Que la desigualdad creciente generada por el capitalismo está poniendo en jaque al sistema democrático no es novedad. Que el 1por ciento de los más ricos del planeta acapara más del 50 por ciento de los recursos globales, por citar solo una de las escandalosas cifras de desigualdad, es una información cada vez más citada entre intelectuales o militantes.
Es por eso que frases como “soy consciente de que las groseras desigualdades continúan separando a los afortunados de los desafortunados en todo el mundo” no sorprenden. Sin embargo, cuando la dice nada menos que Bill Gates, el segundo hombre más rico del mundo, en una reflexión de fin de año publicada en su blog, la cosa cambia.
La propuesta de Gates para reducir la desigualdad creciente es aumentar los impuestos a los ricos en un país donde las ganancias pagan aproximadamente un 20 por ciento de impuestos mientras que el trabajo tributa un 37 por ciento.

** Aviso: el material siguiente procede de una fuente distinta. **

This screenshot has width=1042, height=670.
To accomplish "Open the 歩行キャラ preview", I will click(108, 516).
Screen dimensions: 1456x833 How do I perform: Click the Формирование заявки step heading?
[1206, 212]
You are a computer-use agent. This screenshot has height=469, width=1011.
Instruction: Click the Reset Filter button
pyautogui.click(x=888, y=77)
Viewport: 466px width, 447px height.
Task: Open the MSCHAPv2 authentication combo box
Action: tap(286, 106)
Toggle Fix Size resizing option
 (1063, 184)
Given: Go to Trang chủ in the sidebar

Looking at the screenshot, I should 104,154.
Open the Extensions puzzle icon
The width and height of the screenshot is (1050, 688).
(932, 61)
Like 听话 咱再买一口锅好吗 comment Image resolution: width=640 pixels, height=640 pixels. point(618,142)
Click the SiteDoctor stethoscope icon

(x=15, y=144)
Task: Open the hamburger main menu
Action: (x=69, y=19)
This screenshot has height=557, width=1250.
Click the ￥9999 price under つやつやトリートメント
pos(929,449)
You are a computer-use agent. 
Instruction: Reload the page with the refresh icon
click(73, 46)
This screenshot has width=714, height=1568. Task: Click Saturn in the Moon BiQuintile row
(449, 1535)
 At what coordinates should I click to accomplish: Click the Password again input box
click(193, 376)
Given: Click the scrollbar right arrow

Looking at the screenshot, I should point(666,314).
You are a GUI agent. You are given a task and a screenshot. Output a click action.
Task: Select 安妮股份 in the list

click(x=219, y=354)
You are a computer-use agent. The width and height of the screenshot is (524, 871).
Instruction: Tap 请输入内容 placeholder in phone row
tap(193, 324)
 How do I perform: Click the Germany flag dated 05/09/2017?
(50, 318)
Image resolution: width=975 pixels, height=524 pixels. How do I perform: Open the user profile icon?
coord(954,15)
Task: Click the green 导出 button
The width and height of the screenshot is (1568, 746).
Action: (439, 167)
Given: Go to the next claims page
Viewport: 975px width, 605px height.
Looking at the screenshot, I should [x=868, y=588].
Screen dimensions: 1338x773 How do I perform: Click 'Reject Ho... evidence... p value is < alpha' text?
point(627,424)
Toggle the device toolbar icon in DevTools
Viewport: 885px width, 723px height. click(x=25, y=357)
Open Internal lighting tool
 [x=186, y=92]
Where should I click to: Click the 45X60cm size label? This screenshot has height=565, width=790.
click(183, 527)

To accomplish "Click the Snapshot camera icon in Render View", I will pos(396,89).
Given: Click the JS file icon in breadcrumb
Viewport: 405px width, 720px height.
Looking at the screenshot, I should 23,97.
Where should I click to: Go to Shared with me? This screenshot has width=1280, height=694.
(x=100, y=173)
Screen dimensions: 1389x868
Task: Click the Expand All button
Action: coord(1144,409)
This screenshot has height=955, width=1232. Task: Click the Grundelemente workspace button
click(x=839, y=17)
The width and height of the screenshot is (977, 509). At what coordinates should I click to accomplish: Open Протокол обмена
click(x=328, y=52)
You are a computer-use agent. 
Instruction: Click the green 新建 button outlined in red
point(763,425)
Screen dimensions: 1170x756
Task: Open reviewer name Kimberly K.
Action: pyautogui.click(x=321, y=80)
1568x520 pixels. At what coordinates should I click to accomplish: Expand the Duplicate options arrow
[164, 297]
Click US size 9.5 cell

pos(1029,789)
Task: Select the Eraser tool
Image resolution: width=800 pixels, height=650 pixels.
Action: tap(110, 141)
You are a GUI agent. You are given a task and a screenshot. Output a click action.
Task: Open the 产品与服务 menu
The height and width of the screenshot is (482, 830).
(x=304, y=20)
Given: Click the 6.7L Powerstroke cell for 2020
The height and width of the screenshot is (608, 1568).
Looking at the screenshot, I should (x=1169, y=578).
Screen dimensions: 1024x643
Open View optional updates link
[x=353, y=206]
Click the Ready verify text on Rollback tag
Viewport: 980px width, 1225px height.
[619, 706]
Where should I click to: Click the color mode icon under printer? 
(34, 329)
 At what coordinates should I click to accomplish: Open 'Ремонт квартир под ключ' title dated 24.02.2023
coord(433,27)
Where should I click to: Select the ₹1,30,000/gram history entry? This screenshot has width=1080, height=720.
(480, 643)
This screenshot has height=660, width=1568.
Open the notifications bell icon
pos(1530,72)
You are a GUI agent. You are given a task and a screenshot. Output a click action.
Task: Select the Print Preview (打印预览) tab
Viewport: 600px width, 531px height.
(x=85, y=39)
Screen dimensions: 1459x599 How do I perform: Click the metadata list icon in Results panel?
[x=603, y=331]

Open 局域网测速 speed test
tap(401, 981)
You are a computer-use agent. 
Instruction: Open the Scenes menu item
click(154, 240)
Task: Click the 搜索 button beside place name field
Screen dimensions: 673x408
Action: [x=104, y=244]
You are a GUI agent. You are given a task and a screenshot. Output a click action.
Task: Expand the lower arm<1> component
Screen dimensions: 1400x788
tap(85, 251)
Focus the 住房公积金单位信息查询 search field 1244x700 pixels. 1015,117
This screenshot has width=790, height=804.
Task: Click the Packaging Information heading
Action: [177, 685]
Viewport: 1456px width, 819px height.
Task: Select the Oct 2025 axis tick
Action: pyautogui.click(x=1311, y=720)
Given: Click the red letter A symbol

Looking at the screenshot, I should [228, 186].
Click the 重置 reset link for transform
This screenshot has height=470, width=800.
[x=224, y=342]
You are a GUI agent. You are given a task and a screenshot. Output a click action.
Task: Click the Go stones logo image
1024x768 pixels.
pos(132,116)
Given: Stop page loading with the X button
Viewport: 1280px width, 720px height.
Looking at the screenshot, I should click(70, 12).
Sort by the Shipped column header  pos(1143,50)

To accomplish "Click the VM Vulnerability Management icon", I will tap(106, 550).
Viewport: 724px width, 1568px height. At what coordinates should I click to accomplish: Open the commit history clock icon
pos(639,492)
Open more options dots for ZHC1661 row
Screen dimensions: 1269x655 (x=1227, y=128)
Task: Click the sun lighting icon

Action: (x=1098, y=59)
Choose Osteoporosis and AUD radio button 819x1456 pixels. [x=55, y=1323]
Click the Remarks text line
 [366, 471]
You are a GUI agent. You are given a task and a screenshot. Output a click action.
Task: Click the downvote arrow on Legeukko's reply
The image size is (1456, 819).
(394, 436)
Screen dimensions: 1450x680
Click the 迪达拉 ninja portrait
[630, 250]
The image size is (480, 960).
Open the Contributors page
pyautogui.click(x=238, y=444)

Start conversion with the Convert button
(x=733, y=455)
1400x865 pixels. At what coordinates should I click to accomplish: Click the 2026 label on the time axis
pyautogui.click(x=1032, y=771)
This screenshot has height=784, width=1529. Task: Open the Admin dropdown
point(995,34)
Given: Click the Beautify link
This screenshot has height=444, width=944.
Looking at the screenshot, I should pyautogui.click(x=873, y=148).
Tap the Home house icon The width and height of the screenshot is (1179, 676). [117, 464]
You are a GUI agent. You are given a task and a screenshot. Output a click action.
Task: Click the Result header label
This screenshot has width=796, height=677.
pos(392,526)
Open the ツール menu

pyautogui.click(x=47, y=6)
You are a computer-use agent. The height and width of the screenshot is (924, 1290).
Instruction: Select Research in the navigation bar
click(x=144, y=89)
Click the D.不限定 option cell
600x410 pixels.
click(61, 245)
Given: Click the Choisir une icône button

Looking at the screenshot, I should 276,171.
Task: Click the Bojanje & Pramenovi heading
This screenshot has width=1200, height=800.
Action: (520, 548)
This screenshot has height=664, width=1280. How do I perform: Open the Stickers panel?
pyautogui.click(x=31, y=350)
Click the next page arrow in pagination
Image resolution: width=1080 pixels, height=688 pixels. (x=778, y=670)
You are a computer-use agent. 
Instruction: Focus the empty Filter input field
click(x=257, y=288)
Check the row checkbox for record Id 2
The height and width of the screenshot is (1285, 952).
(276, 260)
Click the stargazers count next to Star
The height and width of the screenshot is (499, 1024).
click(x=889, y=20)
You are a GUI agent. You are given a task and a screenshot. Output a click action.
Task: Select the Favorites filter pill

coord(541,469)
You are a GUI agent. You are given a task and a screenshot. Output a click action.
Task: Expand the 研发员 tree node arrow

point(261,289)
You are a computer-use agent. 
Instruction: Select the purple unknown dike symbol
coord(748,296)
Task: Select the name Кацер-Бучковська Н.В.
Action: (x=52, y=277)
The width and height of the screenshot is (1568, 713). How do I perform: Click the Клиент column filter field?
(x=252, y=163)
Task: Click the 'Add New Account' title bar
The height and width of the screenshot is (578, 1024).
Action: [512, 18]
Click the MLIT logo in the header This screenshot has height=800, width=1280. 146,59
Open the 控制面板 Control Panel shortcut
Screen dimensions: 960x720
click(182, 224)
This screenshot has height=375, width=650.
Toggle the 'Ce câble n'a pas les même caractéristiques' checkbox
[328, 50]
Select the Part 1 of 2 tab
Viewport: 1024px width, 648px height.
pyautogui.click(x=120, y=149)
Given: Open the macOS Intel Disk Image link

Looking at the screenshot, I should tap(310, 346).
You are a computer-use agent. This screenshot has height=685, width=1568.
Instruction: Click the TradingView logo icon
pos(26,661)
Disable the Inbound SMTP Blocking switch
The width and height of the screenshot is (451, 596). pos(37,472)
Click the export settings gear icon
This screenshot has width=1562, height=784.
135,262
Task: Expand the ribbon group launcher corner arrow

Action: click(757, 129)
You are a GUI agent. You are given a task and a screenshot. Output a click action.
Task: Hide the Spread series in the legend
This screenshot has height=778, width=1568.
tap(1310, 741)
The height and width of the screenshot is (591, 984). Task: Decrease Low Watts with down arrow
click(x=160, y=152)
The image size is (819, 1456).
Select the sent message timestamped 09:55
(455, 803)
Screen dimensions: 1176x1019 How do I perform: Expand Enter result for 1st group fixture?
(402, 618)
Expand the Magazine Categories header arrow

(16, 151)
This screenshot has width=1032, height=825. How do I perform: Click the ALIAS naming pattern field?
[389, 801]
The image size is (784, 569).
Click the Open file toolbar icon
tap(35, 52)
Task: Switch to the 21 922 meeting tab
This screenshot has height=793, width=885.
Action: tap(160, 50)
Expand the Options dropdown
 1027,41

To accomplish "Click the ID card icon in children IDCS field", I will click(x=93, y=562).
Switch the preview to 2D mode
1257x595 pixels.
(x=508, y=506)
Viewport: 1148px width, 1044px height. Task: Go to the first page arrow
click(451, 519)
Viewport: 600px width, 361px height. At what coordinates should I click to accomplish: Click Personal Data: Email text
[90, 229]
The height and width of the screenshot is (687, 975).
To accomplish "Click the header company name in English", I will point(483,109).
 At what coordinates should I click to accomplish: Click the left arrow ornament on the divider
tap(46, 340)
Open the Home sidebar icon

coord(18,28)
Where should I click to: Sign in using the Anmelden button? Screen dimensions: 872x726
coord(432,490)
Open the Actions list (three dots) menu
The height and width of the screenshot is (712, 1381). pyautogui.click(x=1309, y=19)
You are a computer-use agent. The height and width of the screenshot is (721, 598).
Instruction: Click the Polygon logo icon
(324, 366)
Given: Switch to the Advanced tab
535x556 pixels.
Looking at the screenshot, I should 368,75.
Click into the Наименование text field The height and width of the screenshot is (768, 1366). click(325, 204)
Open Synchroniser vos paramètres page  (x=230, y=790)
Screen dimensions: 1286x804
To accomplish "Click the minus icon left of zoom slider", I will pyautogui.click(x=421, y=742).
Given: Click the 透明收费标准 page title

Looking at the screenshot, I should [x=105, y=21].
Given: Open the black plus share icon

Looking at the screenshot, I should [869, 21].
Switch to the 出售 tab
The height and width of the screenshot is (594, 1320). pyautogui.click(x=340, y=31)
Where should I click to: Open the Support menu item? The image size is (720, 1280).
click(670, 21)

El creador de Microsoft reflexiona: “Un sistema dinástico en el que podés pasar tu vasta riqueza a tus hijos no es buena para nadie; la próxima generación así no tiene los mismos incentivos para trabajar duro y contribuir a la economía. Eso no tiene sentido”. Gates, incluso, se atreve a reconocer algo que pocos ganadores de la (supuesta) meritocracia están dispuestos a aceptar: “He sido premiado desproporcionadamente por el trabajo que hice”.
Militantes, algunos sindicatos, ONG, ambientalistas e incluso movimientos como Occupy Wall Street utilizan estos argumentos. Algunos economistas también señalan los peligros de una economía tan brutalmente concentrada.
La voz de Gates, en rigor, refuerza un camino ya abierto por un puñado de superricos como, por ejemplo, los “Patriotas millonarios” que abogan por mayor justicia social. Entre ellos se destaca la documentalista Abigail Disney, bisnieta de uno de los fundadores de Disney, Roy, hermano del famoso Walt. La heredera, aunque no tiene un rol activo en la compañía, aún posee acciones; eso no le impidió denunciar en 2019 la cantidad de trabajadores de Disneyworld que cobran el salario mínimo, apenas suficiente para sobrevivir, mientras la compañía declaraba ganancias por 13.000 millones de dólares.
Gota a gota la problemática horadó las barreras mediáticas y políticas para llegar, finalmente, al centro de los debates de la campaña presidencial de los Estados Unidos. La precandidata demócrata Elizabeth Warren publicó un spot publicitario en el que dice explícitamente que es hora de aprobar un “impuesto a la riqueza en Estados Unidos”, seguido de imágenes de los millonarios que critican la idea y se victimizan, mientras se explican con textos breves las formas dudosas o directamente ilegales con las que hicieron sus fortunas, incluso en los momentos de crisis o gracias a ella.
Warren pone el dedo en un tema hipersensible para una sociedad marcada por la supuesta meritocracia y en la que algunos ubican a la propiedad privada por encima de la obligación de contribuir al bien general con impuestos. Como Gates, Warren no está sola; otros candidatos como Bernie Sanders o Alexandria Ocaña-Cortez suelen apuntar a la desigualdad estructural que limita las posibilidades de la inmensa mayoría de progresar solo por nacer en el lugar equivocado.
El tema ganó más vuelo cuando Warren mantuvo un intercambio con Gates por Twitter luego de anunciar su intención de gravar las grandes fortunas con una tasa del 6 por ciento. “He pagado más de diez mil millones en impuestos… más que nadie […] Pero cuando usted dice que debería pagar cien mil millones, ahí empiezo a hacer algunas cuentas acerca de lo que me quedaría”, respondió Gates. El diálogo siguió y la candidata tranquilizó al creador de Microsoft al señalarle que solo pagaría 6400 millones de dólares según la “calculadora de impuestos” que lanzó y que está disponible en elizabethwarren.com. Allí uno puede indicar cuánto dinero tiene y calcular los potenciales impuestos; como ejemplos aparece el mismo Gates, acompañado de Michael Bloomberg y Leon Copperman, dos ultrarricos que critican a Warren con todo el poder de los medios.
En los últimos años la frustración de los sectores empobrecidos y endeudados, con serias dificultades para mejorar sus condiciones de vida en un mundo de riqueza hiperconcentrada, ha sido captada por la derecha con discursos de odio, racismo y xenofobia. La izquierda o el progresismo se quedaron en las últimas décadas sin armas discursivas concretas capaces de seducir a los votantes cada vez más enojados y dispuestos a patear el tablero. Además, como los límites ambientales se hacen visibles, dificultan seguir hablando de un hipotético crecimiento como solución a la pobreza: solo queda repartir mejor lo que hay. Argentina, a su manera, se ha subido a este debate sobre la desigualdad estructural y el sistema impositivo.